Судом 1862 года французская юстиция внятно показала, что ее руки дотянутся, если надо, до любого французского гражданина. То обстоятельство, что петербургские хореографы являлись французскими подданными, было в глазах суда весомее того, что работали они в России.
Балетный мир был тогда тесен, все знали всех. Суд между Перро и Петипа, вернее его вердикт, стал предельно ясным сигналом для всех.
Иск, поданный на Люсьена Петипа уже в следующем году, когда тот возобновил «Жизель», быстро показал, что балет стал минным полем, чреватым юридическими проблемами и финансовыми потерями. Там, где разводили руками критики и журналисты (а потом и историки), заговорили адвокаты. Прежняя практика собственных «спектаклей по мотивам», сходство которых с оригиналом было ограничено лишь возможностями памяти, быстро сошла на нет. Она стала попросту юридически опасной.
Все, что Мариус Петипа поставил «чужого» в Петербурге после 1862 года, все то «чужое», что он позже принял в наследство вместе с постом главного балетмейстера (например, «Корсар», «Сильфиду», «Жизель»), он уже был обязан полностью заменить собственной хореографией.
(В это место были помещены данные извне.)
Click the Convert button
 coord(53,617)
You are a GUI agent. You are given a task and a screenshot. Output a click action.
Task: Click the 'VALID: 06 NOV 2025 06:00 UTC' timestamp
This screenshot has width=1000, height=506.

И заменил. Иного быть попросту не могло. Иное означало бы бесконечные судебные тяжбы в Париже. А их у Петипа не было. И не было по одной причине: во второй половине XIX века Петипа стал главным и — за редкими исключениями — монопольным автором хореографии, которую показывал петербургский Большой театр.
Петипа жил долго. Он дожил до того, что в 1900 году москвич Александр Горский с благословения директора Теляковского, который Петипа терпеть не мог, заново поставил «Дон-Кихота» Петипа в московском Большом театре. Что-то у старика взял, что-то взял из другого его же балета (так вариация Уличной танцовщицы была вставлена сюда из «Зорайи» Петипа), что-то выбросил, что-то изменил. Ярость Петипа была беспредельной.
Это была ярость оскорбленного автора.
Обратиться в парижский гражданский суд Петипа, увы, уже не мог. Во-первых, потому что «разбойник» Горский был русским подданным. А во-вторых, 8 января 1894 года русским поданным стал сам Петипа.
Последняя фраза его мемуаров говорит об умении владеть собой: «Да хранит бог вторую мою родину, которую я люблю всем сердцем»[85]. Вторая родина под конец жизни обошлась с ним жестко.
С его балетами после смерти автора она — открыв счет советским «редакциям» — обошлась еще хуже.